Pieter Brueghel the Elder (he removed the "h" from his name) was a Flemish painter born around 1525. Many of his works are panoramic landscapes crowded with people, painted with detailed precision and realistically depicting individual stories of rustic life.  His Landscape With the Fall of Icarus is a bit different. (http://cgfa.acropolisinc.com/bruegel1/p-brue1-10.htm)

He has each of the individuals mentioned in Ovid's story: Down the bank a man is fishing and seems to be looking at his rod as it "dips and trembles over the water."  In the middle ground there is a shepherd  who "rests his weight upon his crook,"  his right leg folded over his left, with his sheep scattered about on a narrow strip. There is a dog sitting next to him and he is gazing upward caught up in a daydream.  The ploughman in the foreground is concentrating on his work rather than resting "on the handles of the ploughshare."  A large ship is sailing away from the shore. In the distance are a port town and ragged cliffs. The sun is setting into the water and giving the sky a yellow hazy glow. Down in the right-hand corner legs are sticking up awkwardly out of the water.  They seem to be kicking in the air. That is the fallen Icarus. However none of the peasants are looking up "in absolute amazement," nor are they exclaiming, "They must be gods!" In fact, Daedalus is not in sight.
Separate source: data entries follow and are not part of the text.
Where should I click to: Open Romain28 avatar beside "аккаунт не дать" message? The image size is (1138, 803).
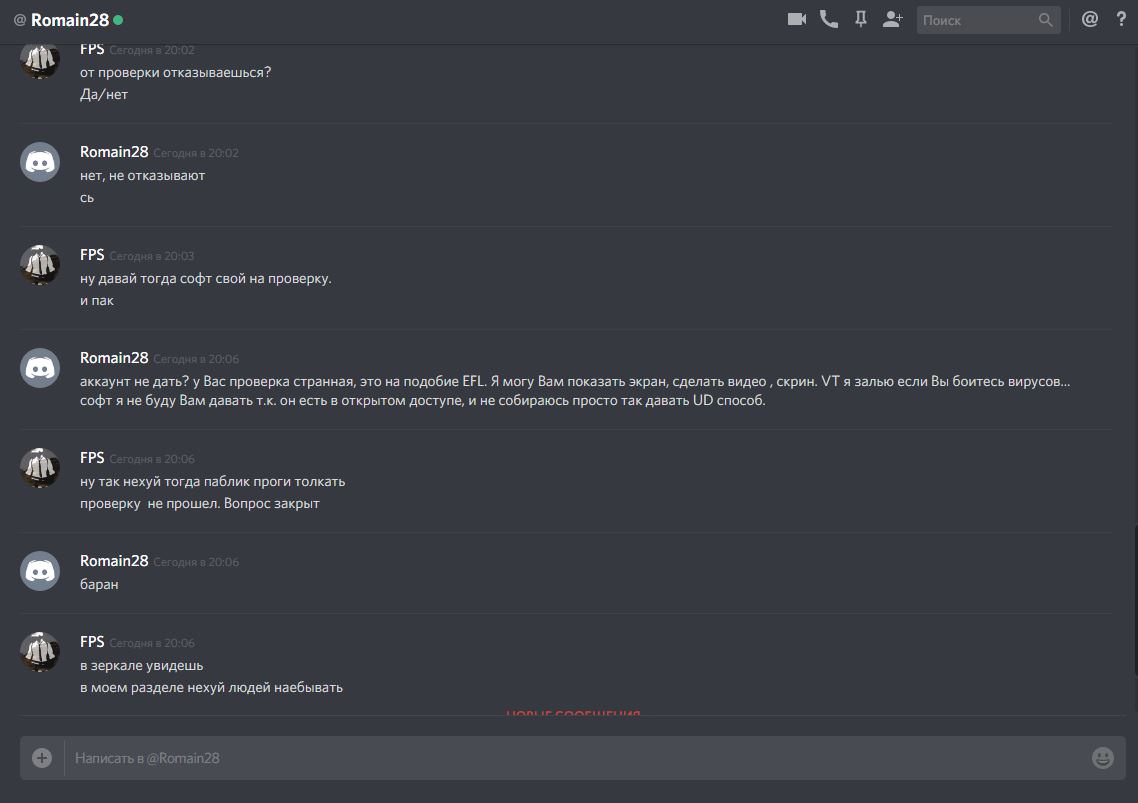coord(40,368)
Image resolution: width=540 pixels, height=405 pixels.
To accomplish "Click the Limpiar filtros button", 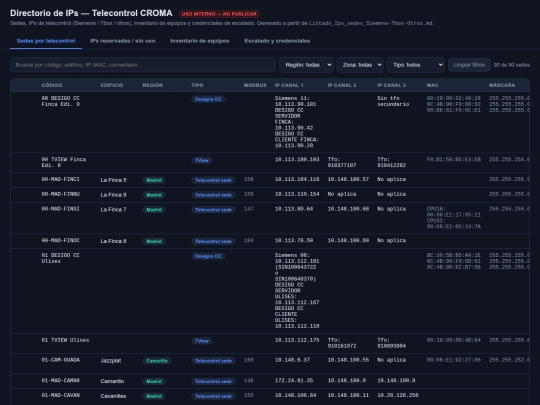I will (469, 65).
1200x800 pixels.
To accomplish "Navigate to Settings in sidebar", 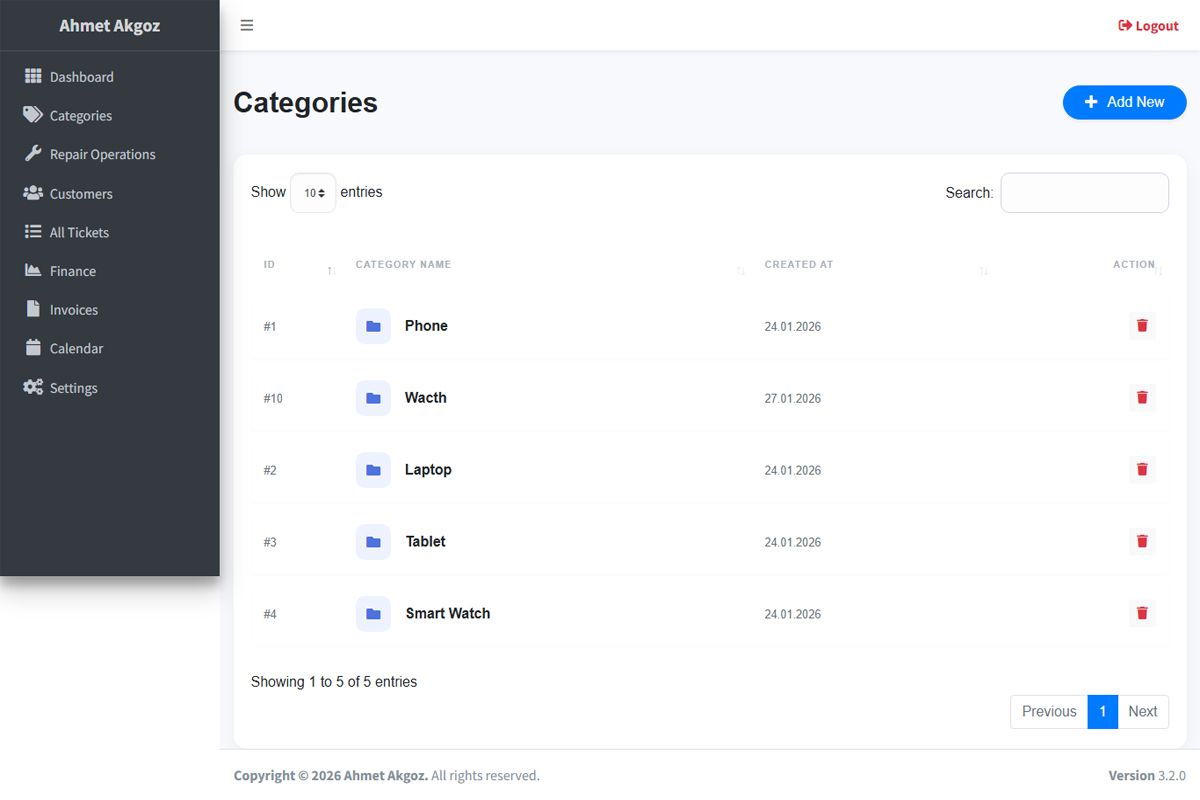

Herein lies the difference between Ovid and Brueghel's versions of the story. For Brueghel, Icarus's tragedy is recognized by no one except the viewer of the painting and then only as a small detail. The painting depicts a Flemish proverb: "No plough stops because a man dies." Of course the "man" in this instance is a boy and his death is not "natural" but something that could have been avoided. It seems that any one of the men could save him. In Ovid's case, the men are in awe thinking they are viewing gods. The complete lack of awareness of the men in Brueghel's painting seems to be saying something else about "humanity."